The carriage arrives at my destination. I alight onto the pavement and the driver, whose discretion is beyond question, flicks the reins quietly, moving away to wait in the shadows. It would not do for curious eyes, however unlikely, to notice the Montgomery carriage parked outside the house of a disreputable bohemian artist in the small hours of the night. I do not knock, but open the door which has been left unlocked so that I may make my entry as quickly and quietly as possible. I have visited the house on a number of occasions, always in darkness, and so have become adept at navigating the flotsam and jetsam of the hallway as we thread through the gloom to the studio at the rear of the building. Mangan is waiting for me.

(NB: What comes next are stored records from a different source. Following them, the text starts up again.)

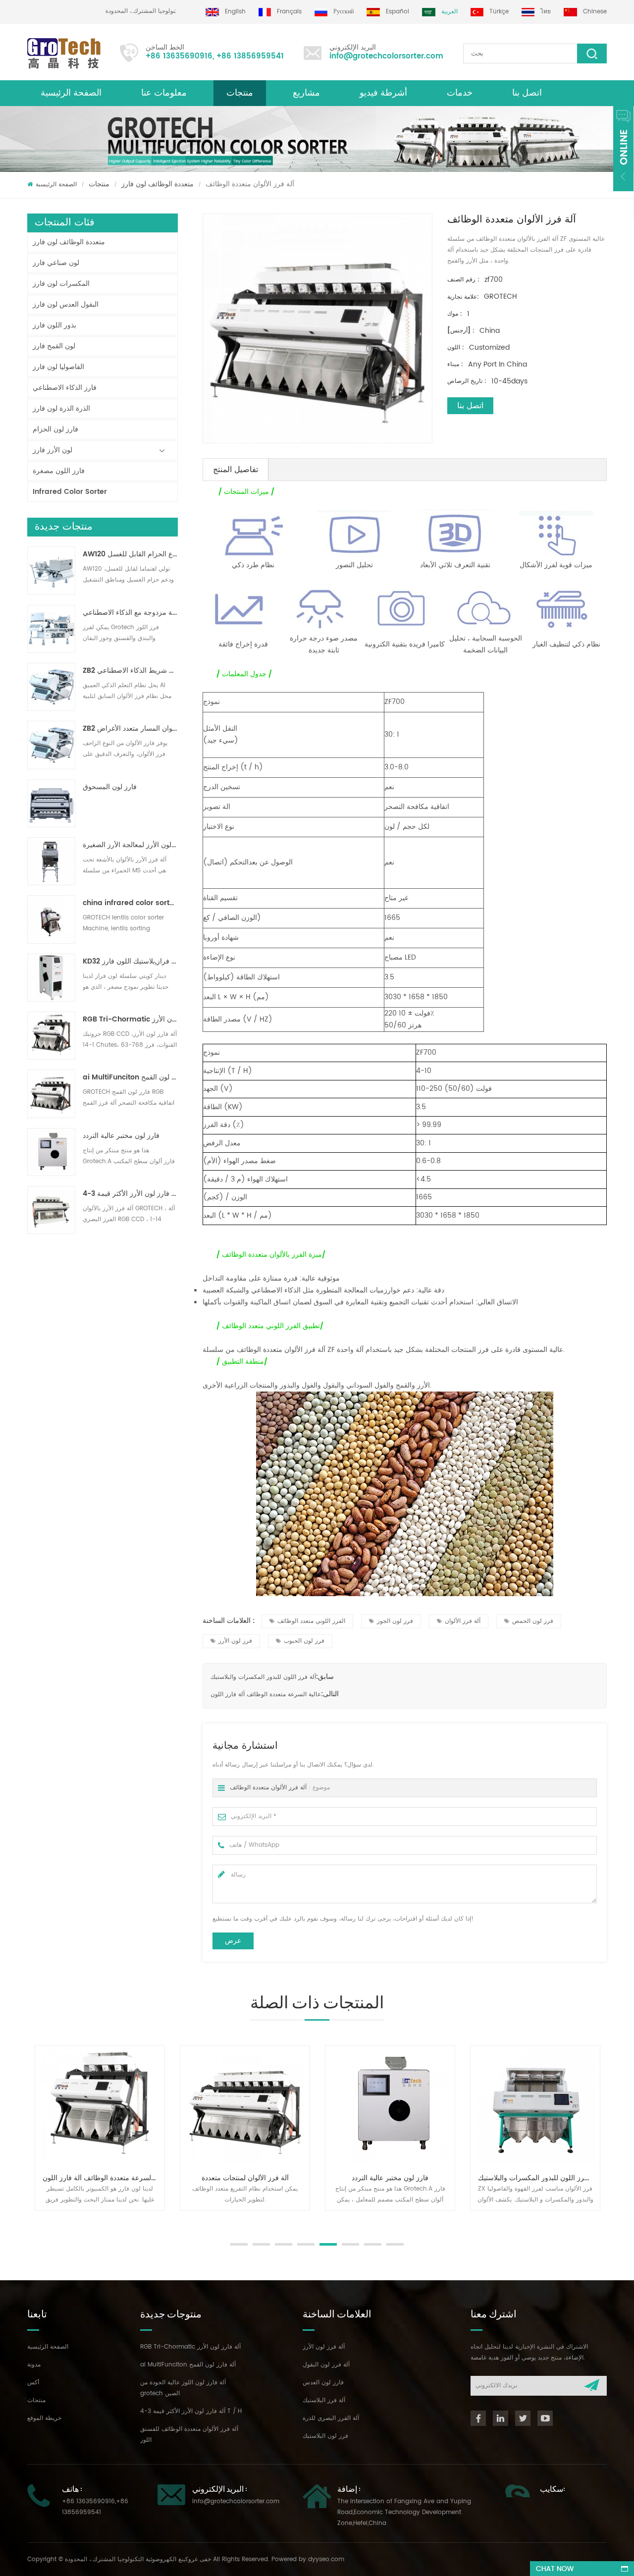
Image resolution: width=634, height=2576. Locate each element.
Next (32, 2221)
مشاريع (306, 93)
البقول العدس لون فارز (66, 304)
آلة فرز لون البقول (326, 2364)
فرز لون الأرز (235, 1641)
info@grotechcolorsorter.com (386, 56)
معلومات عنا (164, 93)
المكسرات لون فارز (61, 283)
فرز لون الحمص (532, 1621)
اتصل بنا (527, 93)
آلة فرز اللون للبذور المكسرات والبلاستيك (263, 1677)
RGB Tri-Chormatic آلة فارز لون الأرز (130, 1019)
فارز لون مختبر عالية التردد (121, 1135)
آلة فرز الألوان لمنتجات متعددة (245, 2178)
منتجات (239, 93)
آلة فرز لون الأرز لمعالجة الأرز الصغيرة (130, 845)
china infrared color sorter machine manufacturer (130, 903)
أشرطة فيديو (383, 93)
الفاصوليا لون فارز (58, 367)
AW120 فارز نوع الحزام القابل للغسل (130, 554)
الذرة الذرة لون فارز (61, 408)
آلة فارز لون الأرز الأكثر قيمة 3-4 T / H (130, 1193)
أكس (33, 2382)
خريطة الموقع (44, 2418)
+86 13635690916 (179, 56)
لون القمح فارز (54, 346)
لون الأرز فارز (52, 450)
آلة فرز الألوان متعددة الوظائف (268, 1787)
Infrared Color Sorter (70, 491)
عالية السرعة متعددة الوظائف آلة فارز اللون (266, 1694)
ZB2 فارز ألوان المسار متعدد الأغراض (130, 728)
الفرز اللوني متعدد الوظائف (311, 1621)
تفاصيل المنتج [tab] (235, 469)
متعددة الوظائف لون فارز (157, 184)
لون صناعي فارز (56, 262)
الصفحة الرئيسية (71, 93)
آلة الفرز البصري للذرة (331, 2418)
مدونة (34, 2364)
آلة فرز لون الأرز (324, 2347)
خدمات (460, 93)
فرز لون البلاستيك (325, 2436)
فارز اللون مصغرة (59, 471)
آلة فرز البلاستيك (324, 2400)
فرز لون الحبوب (304, 1641)
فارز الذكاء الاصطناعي (65, 387)
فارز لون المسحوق (110, 787)
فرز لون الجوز (395, 1621)
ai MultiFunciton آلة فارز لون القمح (130, 1077)
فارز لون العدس (323, 2382)
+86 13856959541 (250, 56)
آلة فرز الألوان (462, 1621)
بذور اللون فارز (54, 325)
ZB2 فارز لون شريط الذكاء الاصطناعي (130, 670)
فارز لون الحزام (55, 429)
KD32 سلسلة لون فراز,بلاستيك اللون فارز (130, 961)
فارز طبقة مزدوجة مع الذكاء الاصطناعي (130, 612)
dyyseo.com (326, 2559)
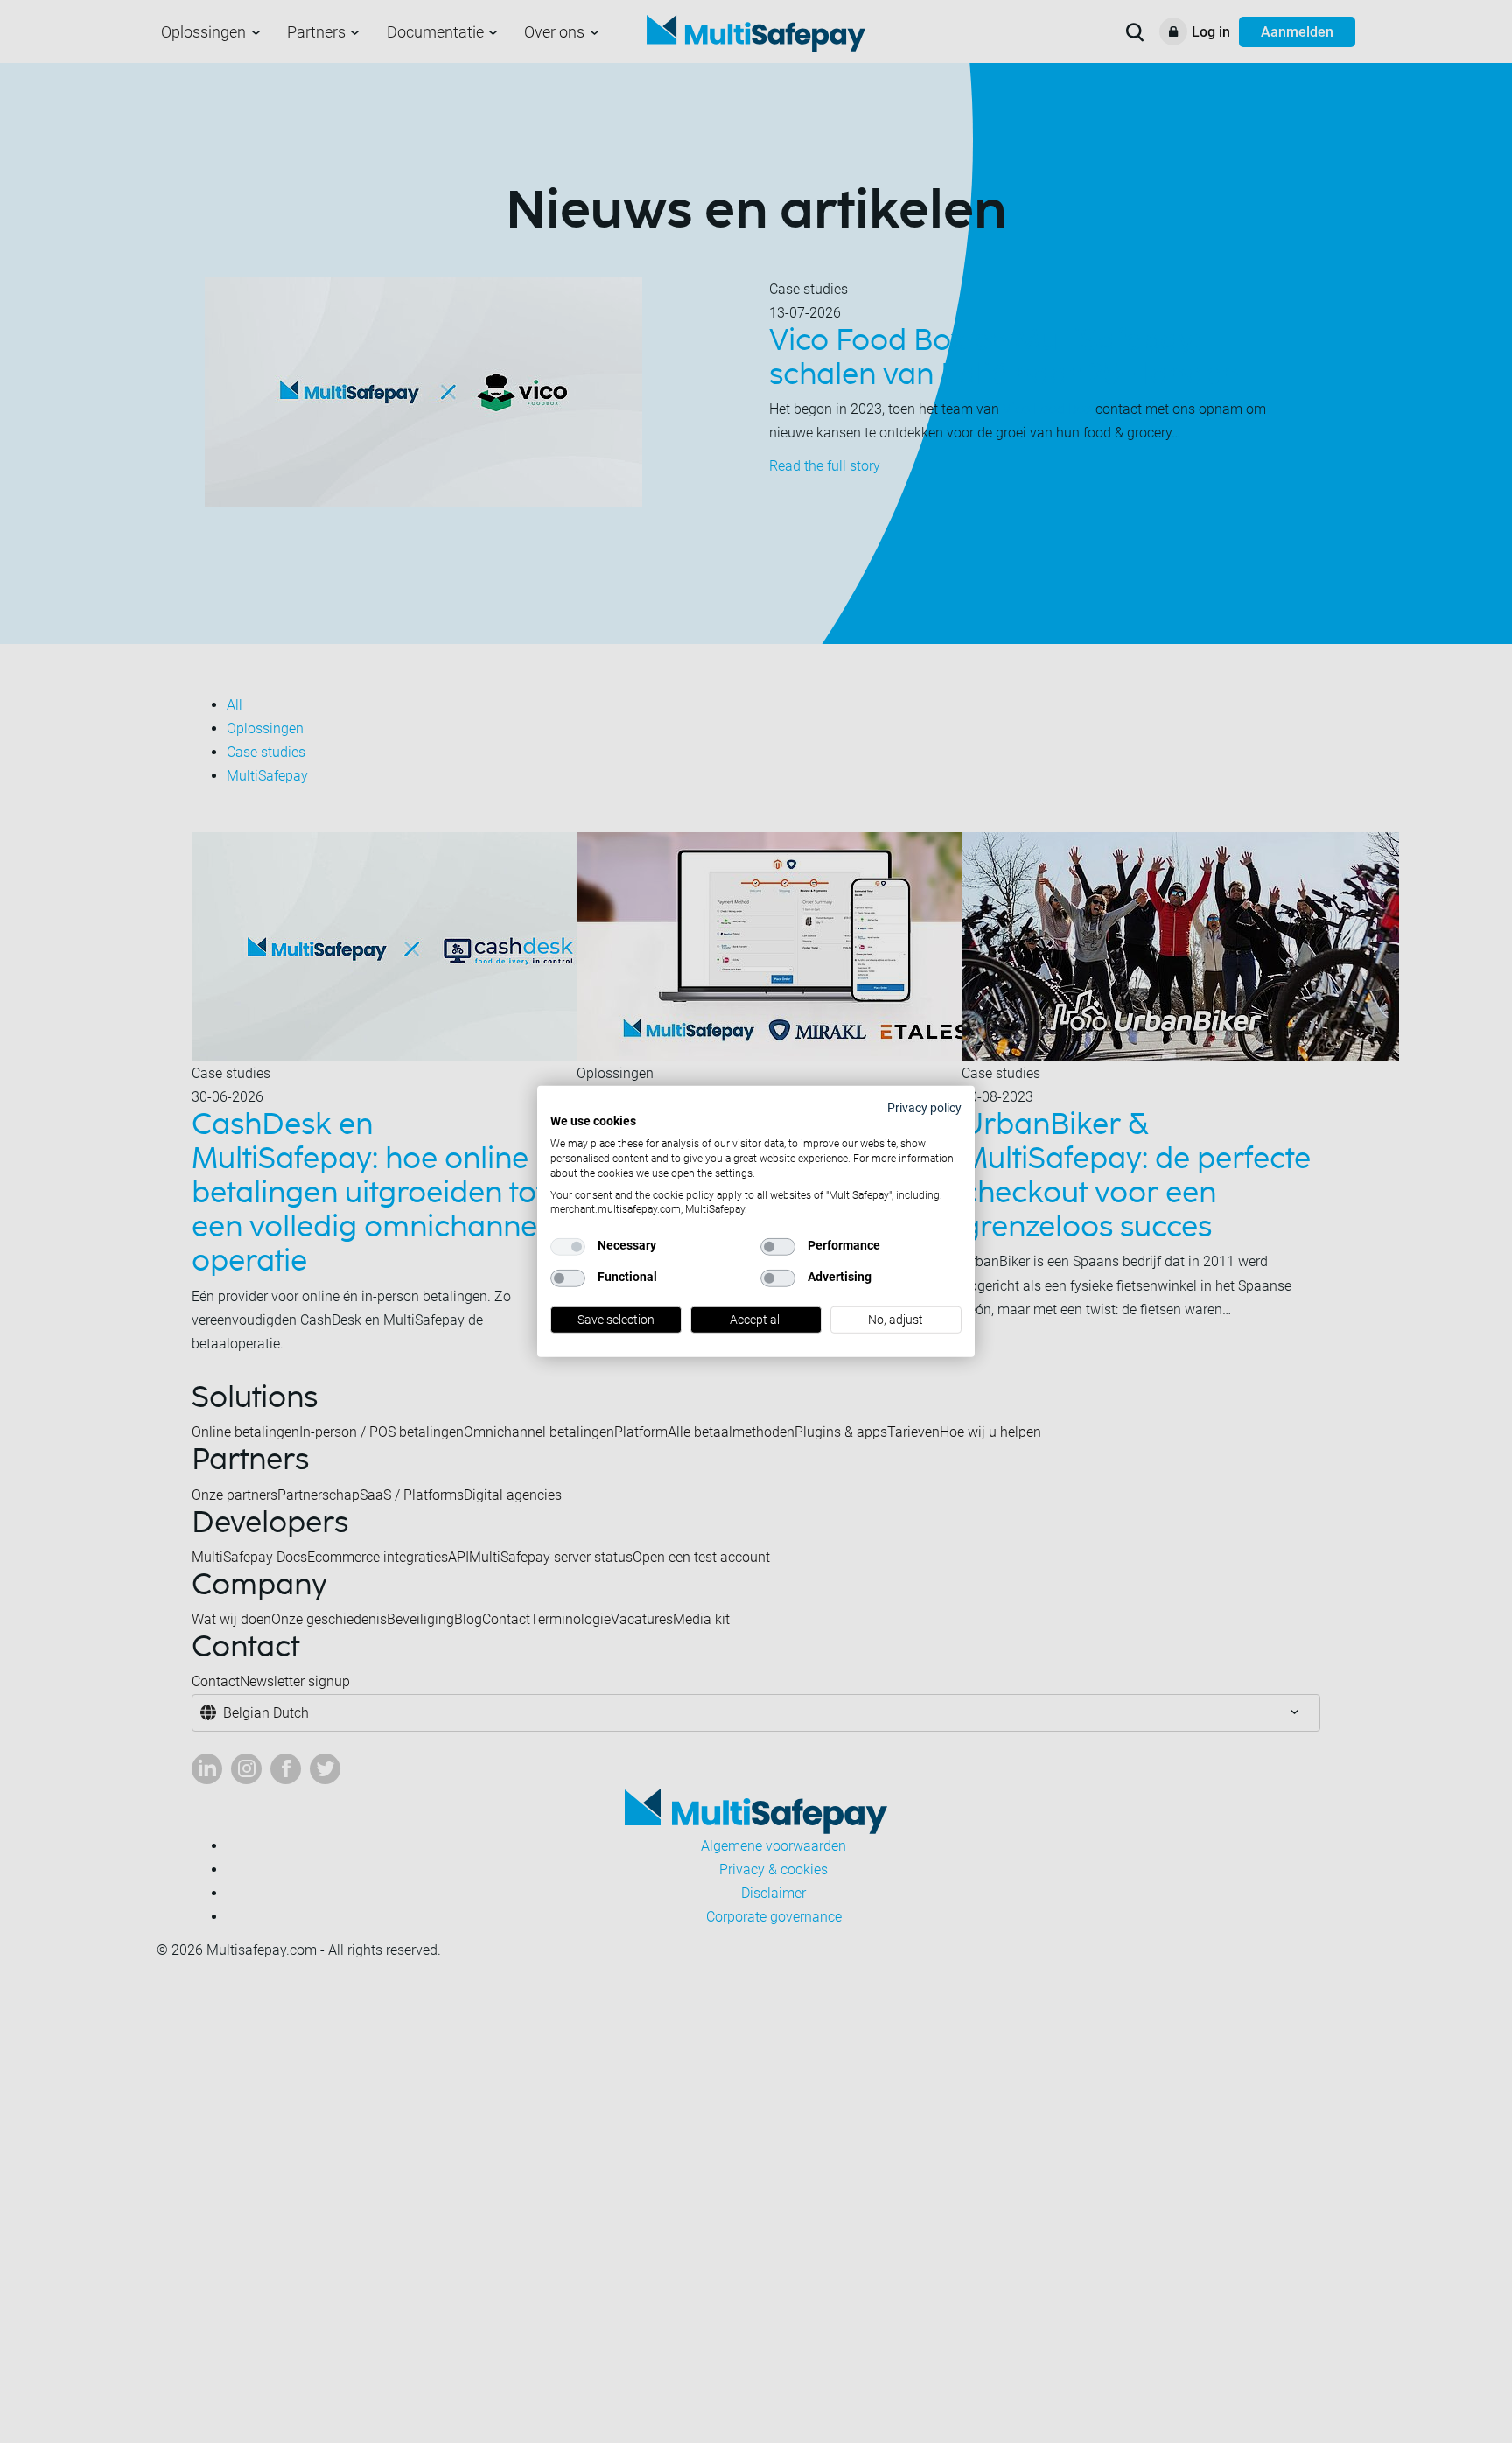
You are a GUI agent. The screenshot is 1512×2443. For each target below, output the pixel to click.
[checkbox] (567, 1247)
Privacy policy (924, 1108)
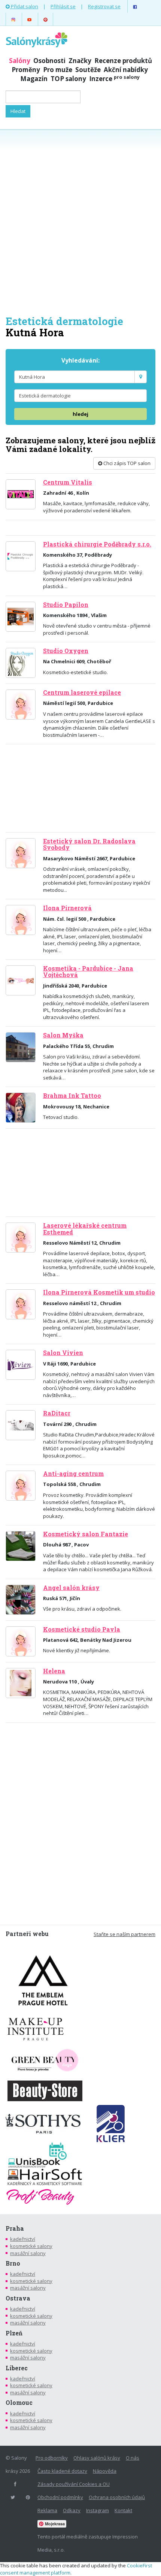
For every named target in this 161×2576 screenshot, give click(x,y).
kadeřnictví (22, 2239)
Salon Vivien (63, 1353)
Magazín (34, 78)
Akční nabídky (126, 69)
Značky (80, 60)
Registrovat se (104, 6)
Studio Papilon (65, 604)
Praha (15, 2228)
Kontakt (123, 2510)
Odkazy (71, 2510)
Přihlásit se (63, 6)
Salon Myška (63, 1035)
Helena (54, 1671)
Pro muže (57, 69)
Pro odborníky (52, 2457)
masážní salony (28, 2253)
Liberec (17, 2368)
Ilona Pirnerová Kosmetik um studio (99, 1292)
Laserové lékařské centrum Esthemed (85, 1229)
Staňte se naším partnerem (124, 1934)
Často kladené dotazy (62, 2471)
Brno (13, 2263)
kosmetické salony (31, 2246)
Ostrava (18, 2298)
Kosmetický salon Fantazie (85, 1534)
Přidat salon (24, 6)
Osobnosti (49, 60)
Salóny (19, 60)
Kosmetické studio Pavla (81, 1629)
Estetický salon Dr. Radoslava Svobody (89, 844)
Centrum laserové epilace (82, 692)
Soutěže (88, 69)
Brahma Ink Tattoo (72, 1095)
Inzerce (114, 78)
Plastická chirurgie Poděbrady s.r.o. (97, 544)
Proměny (26, 69)
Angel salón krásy (71, 1587)
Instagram (97, 2510)
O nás (132, 2457)
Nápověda (104, 2471)
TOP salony (68, 78)
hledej (80, 414)
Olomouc (19, 2402)
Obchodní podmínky (60, 2497)
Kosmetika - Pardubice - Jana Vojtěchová (88, 972)
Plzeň (14, 2333)
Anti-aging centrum (73, 1473)
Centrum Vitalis (67, 482)
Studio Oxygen (65, 651)
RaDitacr (56, 1413)
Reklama (47, 2510)
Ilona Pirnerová (67, 908)
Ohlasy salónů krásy (96, 2457)
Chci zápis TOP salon (126, 463)
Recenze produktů (123, 60)
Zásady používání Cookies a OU (73, 2484)
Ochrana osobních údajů (117, 2497)
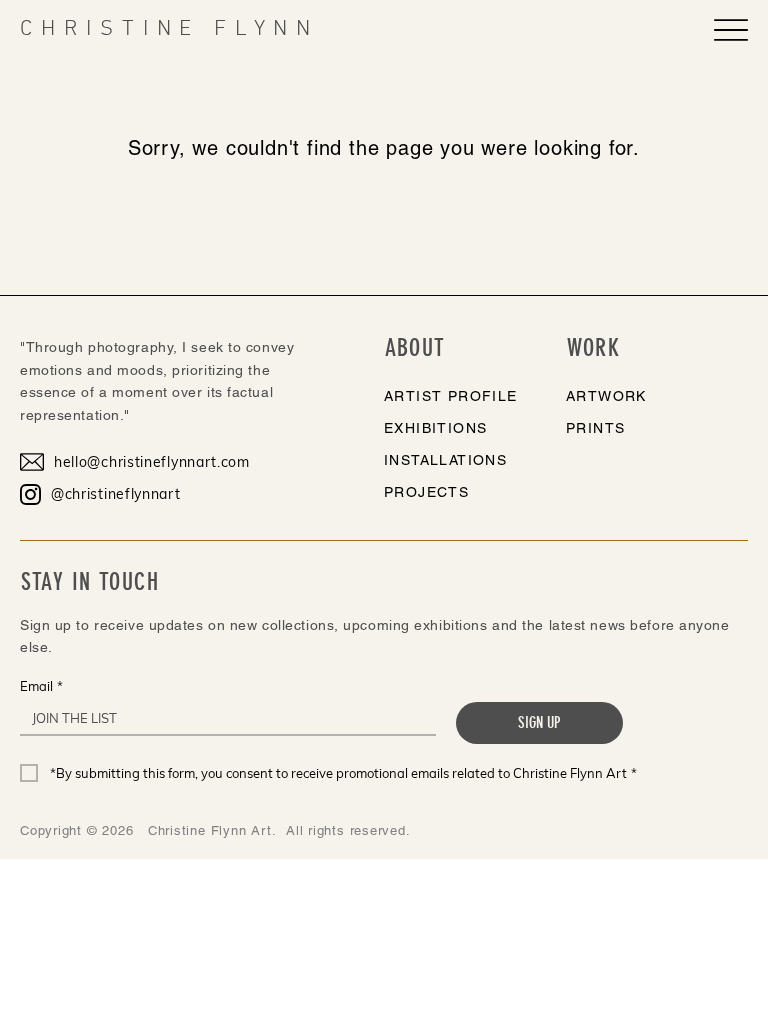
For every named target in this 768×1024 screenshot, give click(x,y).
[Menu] (730, 30)
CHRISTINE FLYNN (169, 29)
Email (41, 686)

“Ah!” He takes an unlit pipe from his mouth and holds out his hand in greeting. “The splendid, shining Morningstar. Welcome! Welcome.” He grasps my hand in his and does not so much shake as squeeze it warmly. During our meetings I feel I have come to know the outlandish sculptor quite well, and I am aware of how much he has to dampen his natural ebullience and indeed volume if he is not to wake the whole household. He bids me be seated, clearing a space on a dusty chaise. The only light in the room comes from two short candles, and the gray wash of the city night with its blurring streetlamps diffused through the glass roof and frontage. It is not so much illumination as a subtle lessening of the blackness.